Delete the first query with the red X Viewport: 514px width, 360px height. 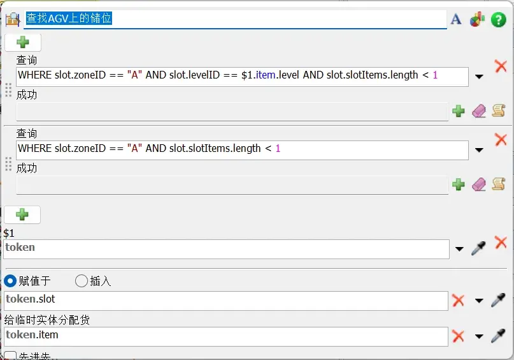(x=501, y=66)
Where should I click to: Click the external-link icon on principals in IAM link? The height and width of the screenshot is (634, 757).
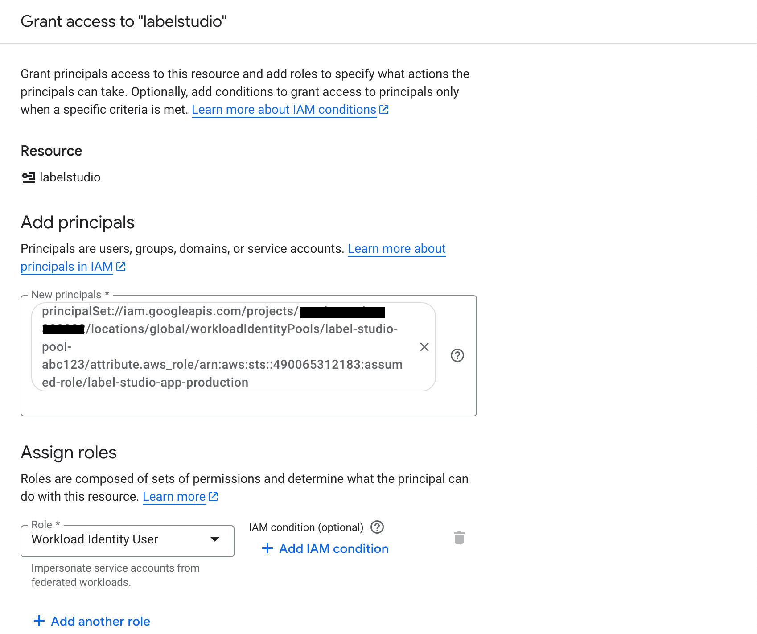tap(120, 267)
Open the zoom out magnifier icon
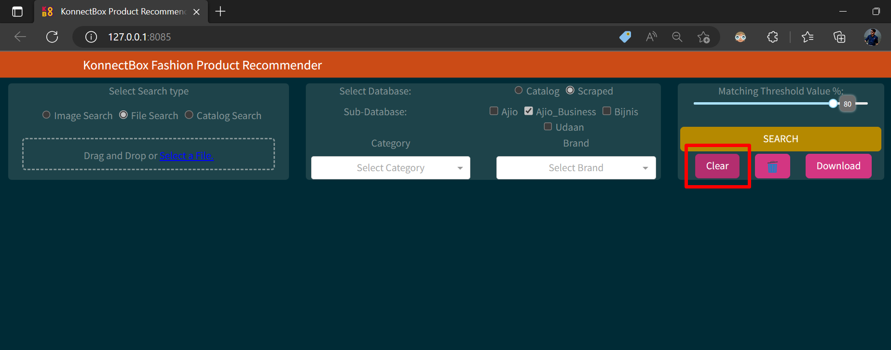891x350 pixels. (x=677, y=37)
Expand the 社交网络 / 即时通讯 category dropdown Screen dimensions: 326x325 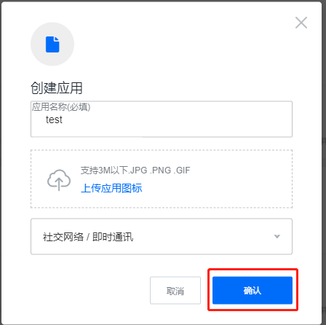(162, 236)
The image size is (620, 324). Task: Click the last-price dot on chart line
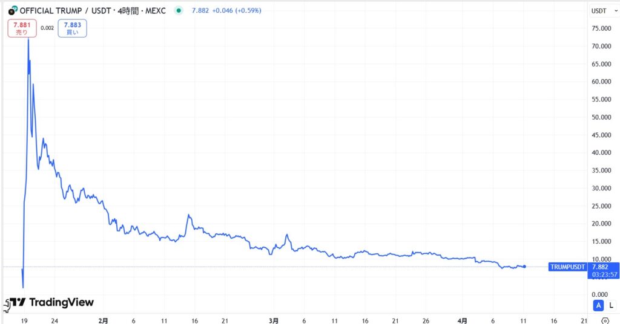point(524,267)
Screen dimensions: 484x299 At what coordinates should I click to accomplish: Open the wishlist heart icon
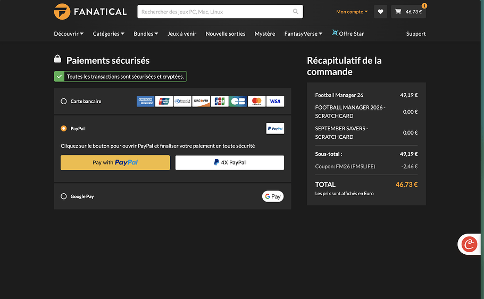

================================

* _Problem to solve_
When the line containing "The image size" is reached, write out that line and each one after it exactly, ending with the last line of the records; pictures are not copied.

* _Output for this exercise_
The image size is (620, 324). Task: Click the last-price dot on chart line
point(524,267)
Screen dimensions: 484x299 At what coordinates should I click to accomplish: Open the wishlist heart icon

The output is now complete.